_Excerpted text:_
⁂

Senate Minority Leader Harry Reid announced on Monday that his caucus in the Senate will continue its silent filibuster against a $1.1 billion bill intended to combat the Zika virus and develop a vaccine against it.
The Democrats’ determination to stop what Reid calls “one of the worst pieces of legislation I’ve ever seen in this body” threatens to leave no emergency funding to stop the virus for the next seven weeks.
Reid is threatening to shut down the government’s efforts against the mosquito-borne and sexually transmitted virus, which can cause horrible birth defects in utero and has already become a major problem in the U.S. territory of Puerto Rico.
The worst part of this Democratic obstruction is his reasoning. They are fighting this bill because it contains a minor provision they detest, which is ancillary to the bill’s most important aims.
The legislation agreed to as a compromise between the House and Senate cuts out the Puerto Rico arm of Planned Parenthood. The organization, which performs abortions on an industrial scale, funds Democratic political campaigns. And it takes the view, as any self-interested business might be expected to do, that no aid package is acceptable unless it contains additional money for itself.
We don’t generally think much of the fact-checking website Politifact, which has its own left-liberal biases, but it has essentially debunked Democrats’ claims that this provision makes the aid package less effective. The website notes that there are only seven Profamilias (Planned Parenthood) clinics in Puerto Rico, and that there is not a single municipality where it is the only organization with a clinic to serve the community.
“[E]verywhere Profamilias lists a clinic … has another type of facility that would have been eligible for additional funding to combat the spread of Zika,” the fact-checking website states.
But the work of any clinic is unimportant to the bill’s main aims. The most important work, by far, is the project at the National Institutes of Health to test and deploy a vaccine against the virus.

⁂

_Provided data:_
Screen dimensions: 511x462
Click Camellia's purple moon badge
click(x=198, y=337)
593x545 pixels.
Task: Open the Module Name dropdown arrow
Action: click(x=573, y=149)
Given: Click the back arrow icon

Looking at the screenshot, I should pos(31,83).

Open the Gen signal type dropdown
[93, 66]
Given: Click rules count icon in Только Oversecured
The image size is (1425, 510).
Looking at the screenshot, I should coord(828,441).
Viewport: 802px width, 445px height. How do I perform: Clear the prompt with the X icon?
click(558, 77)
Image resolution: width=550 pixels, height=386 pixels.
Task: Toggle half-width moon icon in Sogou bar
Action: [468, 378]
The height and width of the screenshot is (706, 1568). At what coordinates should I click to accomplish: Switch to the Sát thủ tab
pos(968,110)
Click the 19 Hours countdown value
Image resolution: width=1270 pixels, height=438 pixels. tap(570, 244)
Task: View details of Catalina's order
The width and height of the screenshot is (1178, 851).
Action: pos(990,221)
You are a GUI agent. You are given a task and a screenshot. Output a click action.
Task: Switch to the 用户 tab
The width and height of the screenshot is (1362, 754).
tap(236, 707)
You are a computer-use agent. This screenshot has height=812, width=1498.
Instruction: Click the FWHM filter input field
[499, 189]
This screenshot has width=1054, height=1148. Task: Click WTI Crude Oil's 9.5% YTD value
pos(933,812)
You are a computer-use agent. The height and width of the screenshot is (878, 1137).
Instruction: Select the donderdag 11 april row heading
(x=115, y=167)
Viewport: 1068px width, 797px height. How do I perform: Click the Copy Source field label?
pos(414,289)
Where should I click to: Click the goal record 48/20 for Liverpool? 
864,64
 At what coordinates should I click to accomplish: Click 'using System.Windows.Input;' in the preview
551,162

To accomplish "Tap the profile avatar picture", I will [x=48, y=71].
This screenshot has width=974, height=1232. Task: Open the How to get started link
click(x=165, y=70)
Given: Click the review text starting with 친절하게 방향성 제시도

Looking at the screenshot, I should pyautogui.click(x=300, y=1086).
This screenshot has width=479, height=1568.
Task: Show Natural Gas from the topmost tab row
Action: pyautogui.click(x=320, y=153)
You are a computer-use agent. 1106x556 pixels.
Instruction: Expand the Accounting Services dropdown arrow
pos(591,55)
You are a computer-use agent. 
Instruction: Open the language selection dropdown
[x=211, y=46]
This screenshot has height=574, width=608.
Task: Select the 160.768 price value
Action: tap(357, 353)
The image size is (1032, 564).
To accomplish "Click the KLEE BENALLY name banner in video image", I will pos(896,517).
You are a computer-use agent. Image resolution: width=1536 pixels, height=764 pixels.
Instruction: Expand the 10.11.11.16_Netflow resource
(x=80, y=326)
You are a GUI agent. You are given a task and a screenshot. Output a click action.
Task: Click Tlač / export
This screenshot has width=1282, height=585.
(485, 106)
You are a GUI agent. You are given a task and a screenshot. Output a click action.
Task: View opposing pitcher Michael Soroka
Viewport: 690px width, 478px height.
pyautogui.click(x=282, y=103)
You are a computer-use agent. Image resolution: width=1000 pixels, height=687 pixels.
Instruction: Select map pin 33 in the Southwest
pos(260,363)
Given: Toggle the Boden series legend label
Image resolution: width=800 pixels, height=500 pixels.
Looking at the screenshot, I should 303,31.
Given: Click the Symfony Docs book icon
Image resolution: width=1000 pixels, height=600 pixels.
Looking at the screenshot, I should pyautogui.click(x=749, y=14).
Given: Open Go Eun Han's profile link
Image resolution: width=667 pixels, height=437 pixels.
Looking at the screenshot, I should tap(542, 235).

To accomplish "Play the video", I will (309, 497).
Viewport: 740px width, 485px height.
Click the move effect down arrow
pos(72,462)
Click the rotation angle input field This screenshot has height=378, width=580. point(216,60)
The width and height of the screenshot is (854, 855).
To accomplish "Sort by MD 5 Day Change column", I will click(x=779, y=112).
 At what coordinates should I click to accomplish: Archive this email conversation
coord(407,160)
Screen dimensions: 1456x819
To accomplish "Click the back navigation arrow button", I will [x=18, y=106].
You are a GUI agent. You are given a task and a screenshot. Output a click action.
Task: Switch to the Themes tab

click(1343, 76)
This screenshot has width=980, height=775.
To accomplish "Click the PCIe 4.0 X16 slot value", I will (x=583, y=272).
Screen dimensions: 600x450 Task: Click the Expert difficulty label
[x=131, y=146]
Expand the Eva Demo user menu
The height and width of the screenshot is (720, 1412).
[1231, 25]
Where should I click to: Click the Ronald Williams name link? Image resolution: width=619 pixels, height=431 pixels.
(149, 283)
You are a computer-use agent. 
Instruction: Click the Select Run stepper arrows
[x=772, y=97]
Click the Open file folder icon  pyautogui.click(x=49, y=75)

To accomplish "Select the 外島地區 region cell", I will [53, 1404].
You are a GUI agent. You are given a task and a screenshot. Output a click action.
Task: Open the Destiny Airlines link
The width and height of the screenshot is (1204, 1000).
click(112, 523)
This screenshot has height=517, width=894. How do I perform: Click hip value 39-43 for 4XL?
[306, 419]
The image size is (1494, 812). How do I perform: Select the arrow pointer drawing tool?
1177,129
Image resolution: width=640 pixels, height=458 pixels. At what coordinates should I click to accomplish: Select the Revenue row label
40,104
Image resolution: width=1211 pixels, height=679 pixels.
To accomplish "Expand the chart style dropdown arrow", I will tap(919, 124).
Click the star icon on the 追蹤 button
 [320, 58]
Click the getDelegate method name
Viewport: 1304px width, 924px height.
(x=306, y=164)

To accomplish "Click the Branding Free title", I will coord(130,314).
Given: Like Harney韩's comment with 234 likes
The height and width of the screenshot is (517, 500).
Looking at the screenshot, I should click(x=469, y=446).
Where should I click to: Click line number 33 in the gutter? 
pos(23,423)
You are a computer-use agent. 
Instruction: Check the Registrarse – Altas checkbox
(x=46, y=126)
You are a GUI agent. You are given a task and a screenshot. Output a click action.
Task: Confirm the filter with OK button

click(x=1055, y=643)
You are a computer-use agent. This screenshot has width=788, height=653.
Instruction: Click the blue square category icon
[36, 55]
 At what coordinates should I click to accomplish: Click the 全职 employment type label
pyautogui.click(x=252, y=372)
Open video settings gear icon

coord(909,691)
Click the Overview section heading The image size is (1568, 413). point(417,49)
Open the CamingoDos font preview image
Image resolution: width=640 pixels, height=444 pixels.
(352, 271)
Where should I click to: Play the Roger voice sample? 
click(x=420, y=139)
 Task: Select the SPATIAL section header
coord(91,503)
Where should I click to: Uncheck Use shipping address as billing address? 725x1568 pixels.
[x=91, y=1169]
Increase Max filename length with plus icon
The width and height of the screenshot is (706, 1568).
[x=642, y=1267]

⁂

_Work instructions:_
[1] In the text about the Zika funding bill, how many Profamilias clinics does Politifact say there are in Puerto Rico?
[2] Go on with the text about the Zika funding bill, starting after its final sentence.

_Responses for each task:_
[1] Seven.

[2]
As President Obama has already said, the vaccine could be available to the public in “fairly short order.” Until that part of the solution is funded and deployed the public will have to live with the worry that Zika will spread. Democrats are extending the period of worry because they say abortion is their touchstone and they won’t let the spread of birth defects get in the way of sluicing taxpayer funds to their political ally.
Democrats need to reexamine their priorities. This is not the first time they’ve contorted themselves to protect the interests of the organization that performs between one-third and two-fifths of all abortions in the U.S. But it is by far the most grotesque example.
In this instance, a fanatical dedication to the cause of subsidizing this organization has led them to block the bill that could protect Puerto Ricans and the rest of the country — indeed, the rest of the world — against the spread of a horrible virus.
Democrats lost control of the Senate in the last election. They are in no better position morally to shut down the government now than Republicans were when they tried to stop Obamacare in 2013. Reid needs to abandon his political games and obstruction and think more of protecting lives.